When a structural interpretation of the subsurface was all that was available, operators drilled the “bumps” and hoped they were full of hydrocarbons. Today, seismic data can reveal crucial rock properties. Is the rock hard? Is it soft? Does it contain fluids? Is that fluid hydrocarbon, and what type and in what quantities? Operators can start to understand a lot of basic information on sand quality, rock properties, and the presence or absence of fluids before they spud a well.
In some cases, new processing methodologies that are likely to give significant benefits drive changes in how data are acquired. Conversely, new acquisition techniques can drive changes in processing. In some areas, it is not uncommon to have been acquiring multicomponent, shear-wave data for several years, but processing techniques are still evolving and often are not yet in place to extract all the information from that data. The data are waiting for processing algorithms to catch up.
Data Life Cycle
The life cycle for extracting meaningful information from a seismic dataset is typically only four to five years. By then, processing techniques will have improved to the point where it may be appropriate to reprocess the data for re-examination. After a decade has passed, acquisition technology has moved on so much that it often is better to acquire new data that are significantly better.
New data may contain 10-fold the information, or they may have better bandwidth. It does not matter how much processing has improved, if the frequencies, offsets or azimuthal distribution are not present in the raw data.

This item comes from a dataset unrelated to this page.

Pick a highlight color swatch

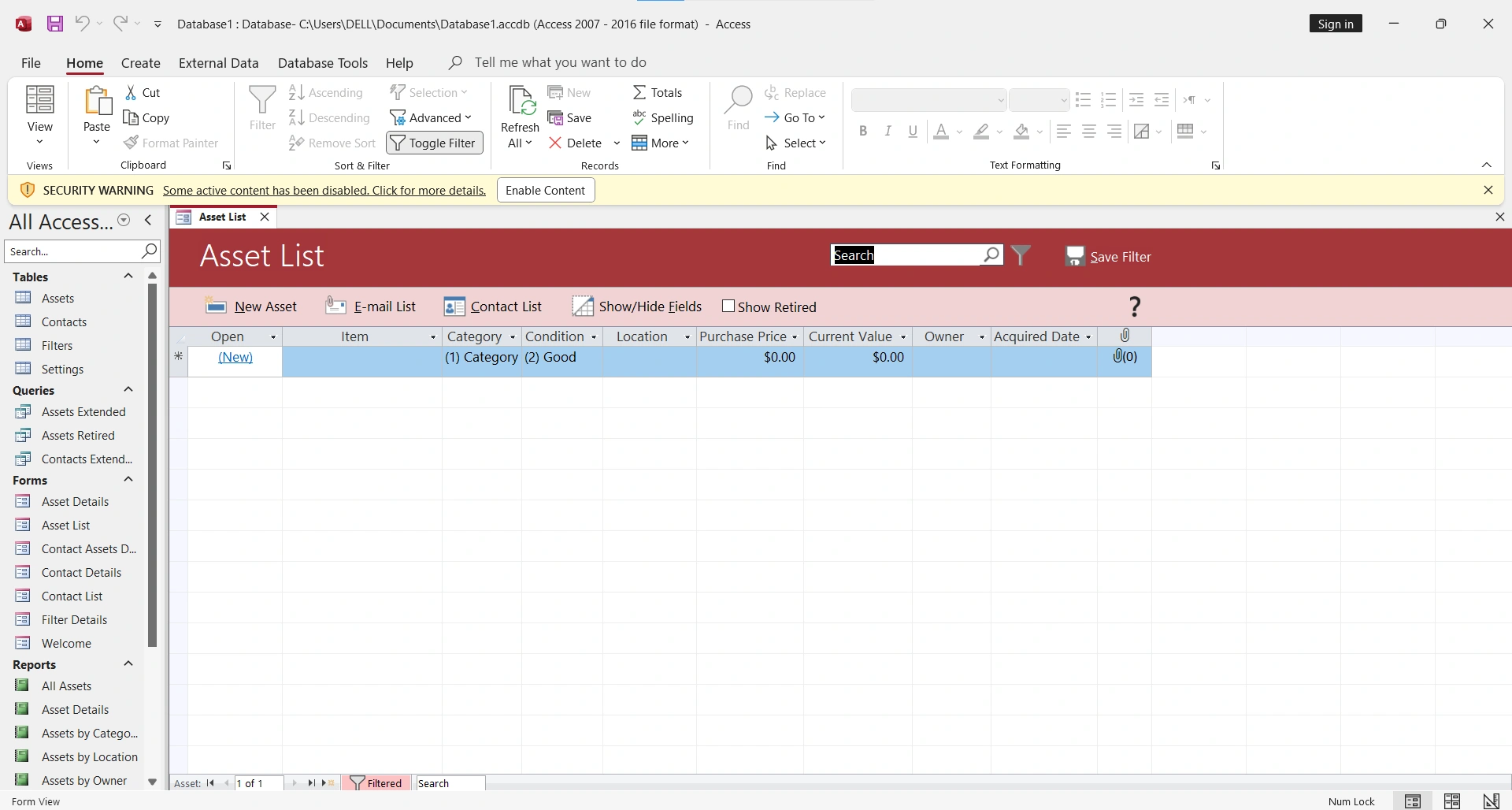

Sometimes a large dataset or a multiclient speculative survey covering a vast area may be worth reprocessing to identify targets for new acquisition programs. It can be difficult to process a very large area in a way that highlights detail in a small part of the survey. The best approach may be to use the large processed volume to get an initial structural interpretation, and then hone in on the details of an area. Reprocessing the data can yield subtle features and more information about rock properties.

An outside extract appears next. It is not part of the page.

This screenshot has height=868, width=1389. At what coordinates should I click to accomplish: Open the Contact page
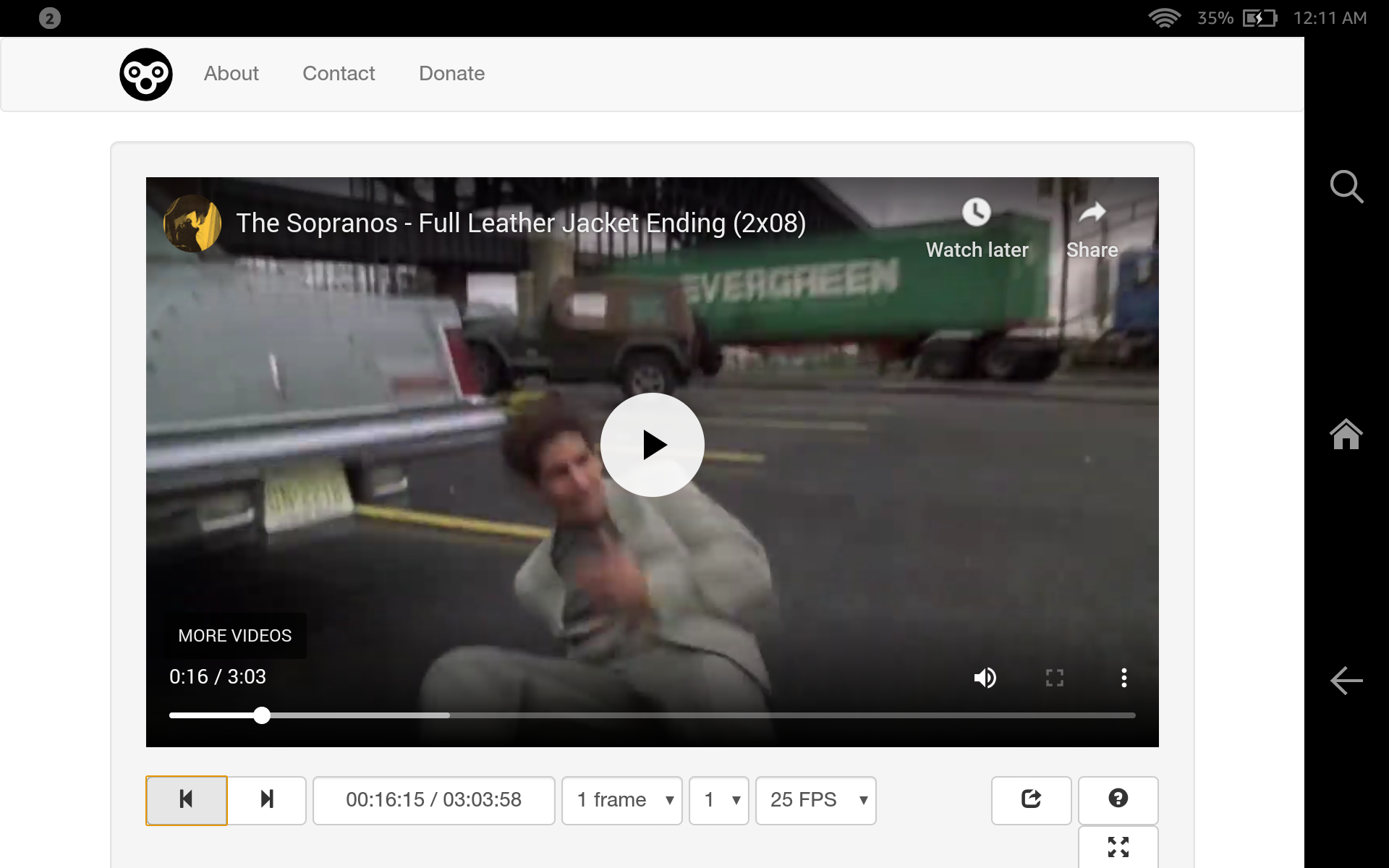pos(339,74)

While seismic acquisition capabilities are advancing rapidly in many areas, the timeline for new seismic acquisition techniques and technologies from development to full adoption can be long. It’s not atypical for a new idea to take 25 years before it matures into a regularly used commercial approach to exploration. To be successful in finding discoveries and optimizing the value of existing assets, oil and gas companies need to track and utilize new technology early in its life. It is a long-term issue for a long-term business need.
The challenge for operators is to stay informed about new technologies and constantly test the potential value in their operations. Usually, it is a question of “when” and not “if” technologies will be adopted. At the end of the day, the goal is to have more successful wells. By monitoring developments in seismic acquisition and other areas, operators have the best chance of picking the right technology at the right time to achieve that goal.
DAVID MONK is worldwide director of geophysics and distinguished adviser at Apache Corp. in Houston, responsible for seismic activity, acquisition and processing in areas such as the United States, Australia, Canada, Egypt and the North Sea. He is the immediate past president of the Society of Exploration Geophysicists. Monk has spent his 35-year professional career working in various aspects of seismic acquisition and processing in most parts of the world, including serving at Apache for the past 15 years. Monk has received “best paper” awards from the SEG and the Canadian SEG, and is a recipient of the Hagedoorn Award from the European Association of Exploration Geophysics. He is a life member of SEG and an honorary member of the Geophysical Society of Houston. Monk holds a B.S. and a Ph.D. in physics from the University of Nottingham.